--- START ---

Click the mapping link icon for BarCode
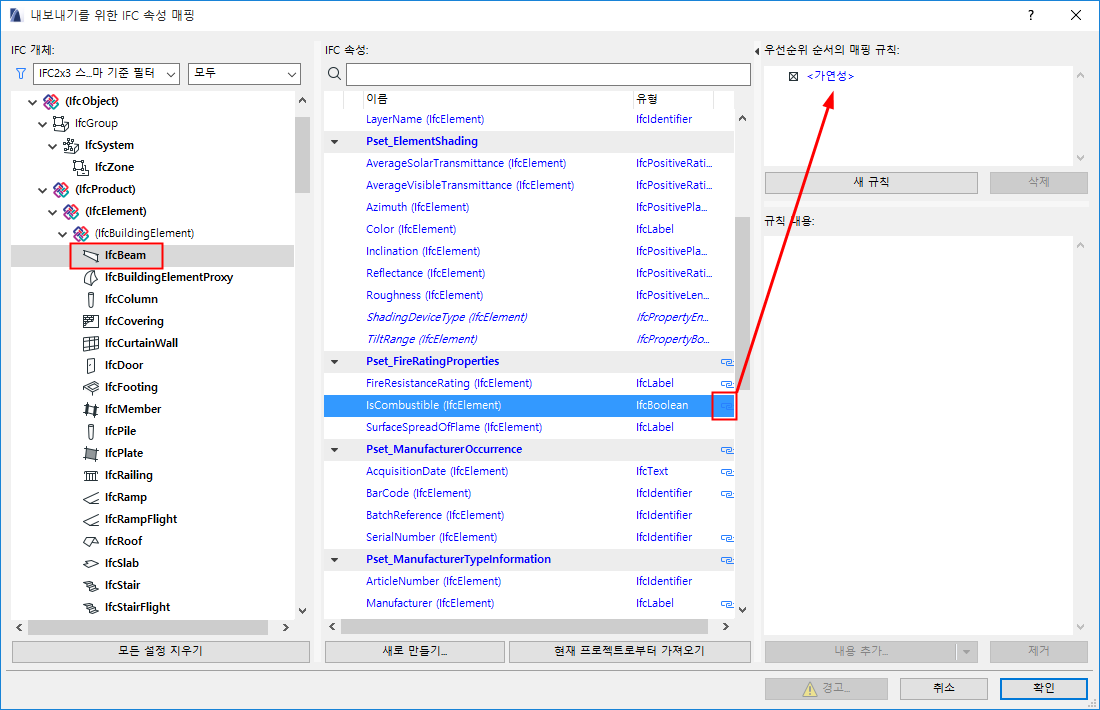Viewport: 1100px width, 710px height. (727, 494)
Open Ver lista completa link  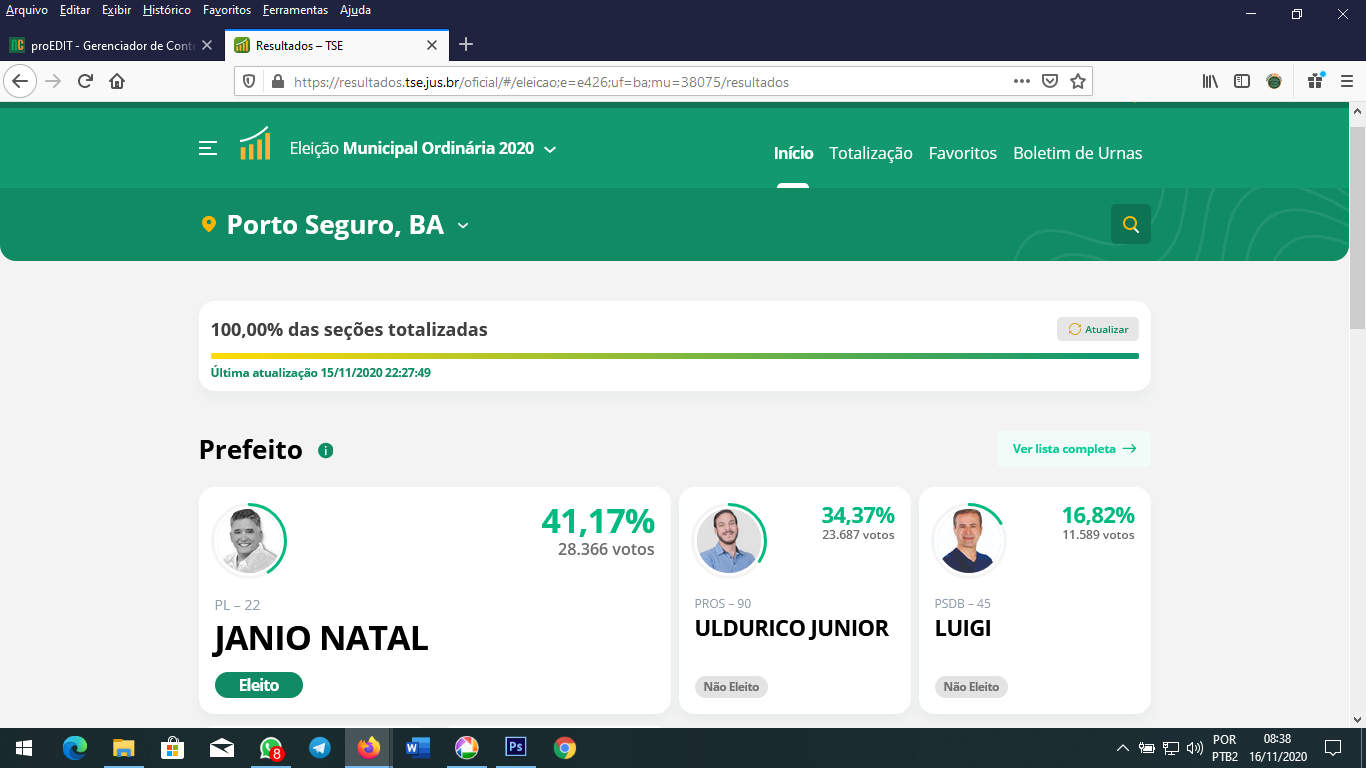click(x=1073, y=449)
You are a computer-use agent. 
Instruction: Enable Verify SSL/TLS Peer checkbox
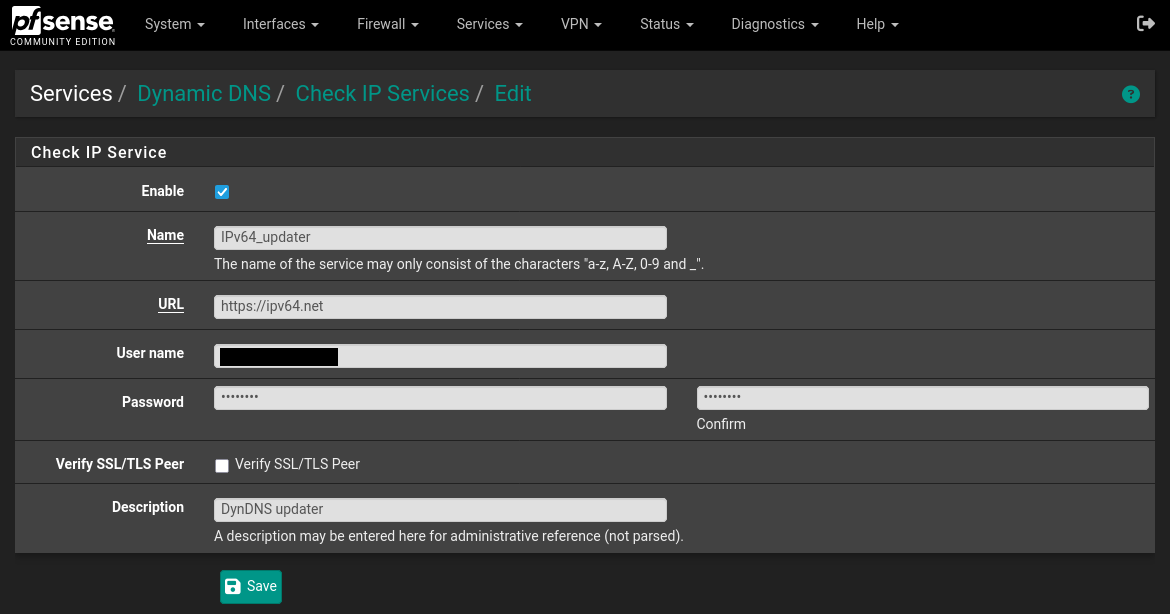click(x=222, y=465)
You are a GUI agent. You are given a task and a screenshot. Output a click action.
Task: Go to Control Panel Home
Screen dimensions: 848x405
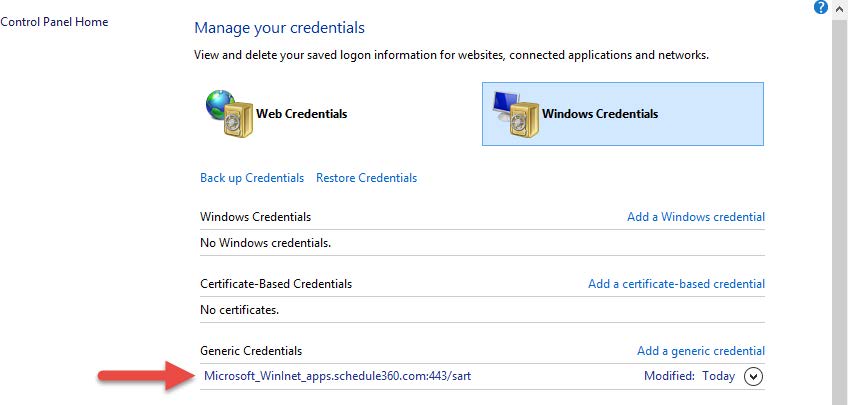point(54,22)
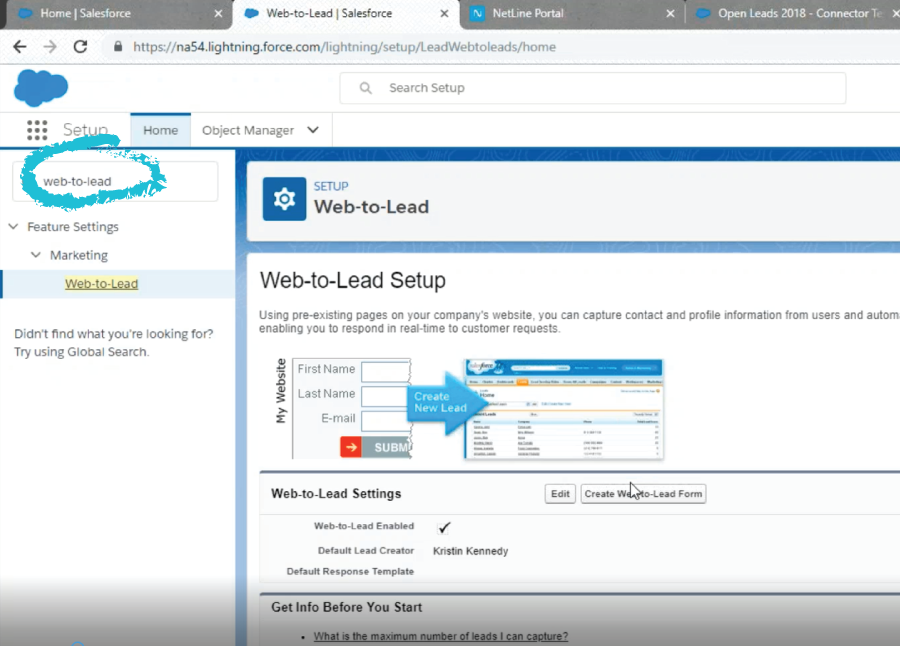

--- END ---

» **Work required**: With the pictures omitted, copy exactly the lines from the line that contains "Instruction: Enable Verify" through the end of the material.

» **Task output**:
Instruction: Enable Verify SSL/TLS Peer checkbox
click(x=222, y=465)
You are a GUI agent. You are given a task and a screenshot. Output a click action.
Task: Go to Control Panel Home
Screen dimensions: 848x405
point(54,22)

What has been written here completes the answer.